Geçenlerde okuduğum bir hikaye, ünlü bir kişinin otobiyografisinden alıntı olarak düzenlenmişti. Okumam bittiğinde, yaşamda duyduğum kaygıların yersiz olduğunu, korkularımızı yenmemiz gerektiğini, önyargıları bir kenara bırakmamızın daha doğru olduğunu düşünmeye başladım.
Daha önceleri bütün bunları ara sıra düşünmüş olsam da, bu sefer iyice anladım ki, hiçbir şey için geç değildi… İnsan eğer isterse imkansız gibi görünen olayları gerçekleştirebilecek güce sahip oluyor. Yeter ki yürekten istesin ve bunun için gayret göstersin.
İşin özü; insan kaç yaşında olursa olsun, yapmak istedikleri için mücadele edebilir ve başarabilecek gücü her daim kendinde bulabilir. Kırk yaşında, elli yaşında, benim gibi altmışlı yaşlarda ve belki de seksenli yaşlarda olsa da, yabancıların “bucket list” dedikleri “ölmeden önce yapılacaklar listesi” tarzında, aklında kalanlar veya içinden bir türlü dışarı taşmayan becerilerini ortaya dökmek mümkündü.
Şunu itiraf etmeliyim ki, Pandemi süreci; benim de bir türlü dışarıya çıkmayan ama belli ki yapmaktan büyük keyif aldığım içimde saklanmış bir cevheri ortaya çıkardı. Aşçılık... Yani mutfak sanatı…
Tüm eğitim hayatımı ve hatta askerlik görevimi bile yaşadığım şehir İzmir’de ailemin yanında geçirdiğim için olacak hiç mutfakta yemek yapmayı denemedim. Ancak annemin yaptığı özellikle puding tarzı tatlıların tencerede kalan kısımlarını parmakla sıyırabilmek için annemi dikkatle izlerdim.
Dolayısıyla pandemi döneminde evde kaldıkça, birçok kişi gibi ben de mutfağa girip, altmış yaşından sonra içimde ki cevheri çıkartıp bir şeyler yapmayı denedim. İlk imalatım tabii ki tatlı oldu. Kemeraltı Başdurak’ta rahmetli Rıza Aksüt’ün yaptığı gibi lezzetli olmasa da, ilk yaptığım tatlı “sütlü börek” oldu.
******
• _Yönergeler_:
a) Metinde "Daha önceleri bütün" sözcüklerinden başlayıp "ortaya dökmek mümkündü." sözcüklerine kadar uzanan her şeyi hiç değiştirmeden tekrar yazın.
b) Metinde yazarın mutfakta yaptığı ilk tatlı olarak hangisi geçiyor?
Yalnızca metindeki bilgilere dayanın.

• _Alıştırma Verileri_:
******
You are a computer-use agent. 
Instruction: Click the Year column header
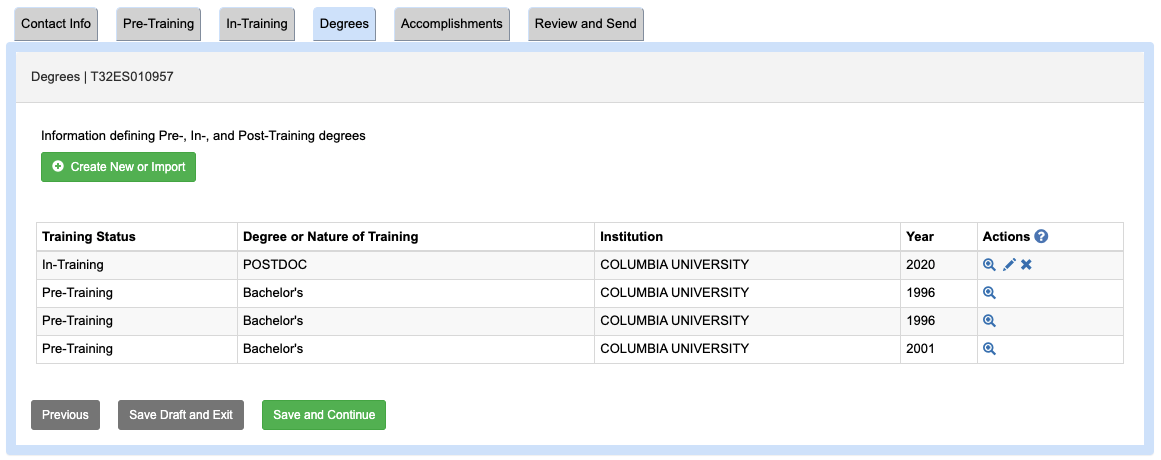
******
• _Çözüm Listesi_:
a)
Daha önceleri bütün bunları ara sıra düşünmüş olsam da, bu sefer iyice anladım ki, hiçbir şey için geç değildi… İnsan eğer isterse imkansız gibi görünen olayları gerçekleştirebilecek güce sahip oluyor. Yeter ki yürekten istesin ve bunun için gayret göstersin.
İşin özü; insan kaç yaşında olursa olsun, yapmak istedikleri için mücadele edebilir ve başarabilecek gücü her daim kendinde bulabilir. Kırk yaşında, elli yaşında, benim gibi altmışlı yaşlarda ve belki de seksenli yaşlarda olsa da, yabancıların “bucket list” dedikleri “ölmeden önce yapılacaklar listesi” tarzında, aklında kalanlar veya içinden bir türlü dışarı taşmayan becerilerini ortaya dökmek mümkündü.

b) Sütlü börek.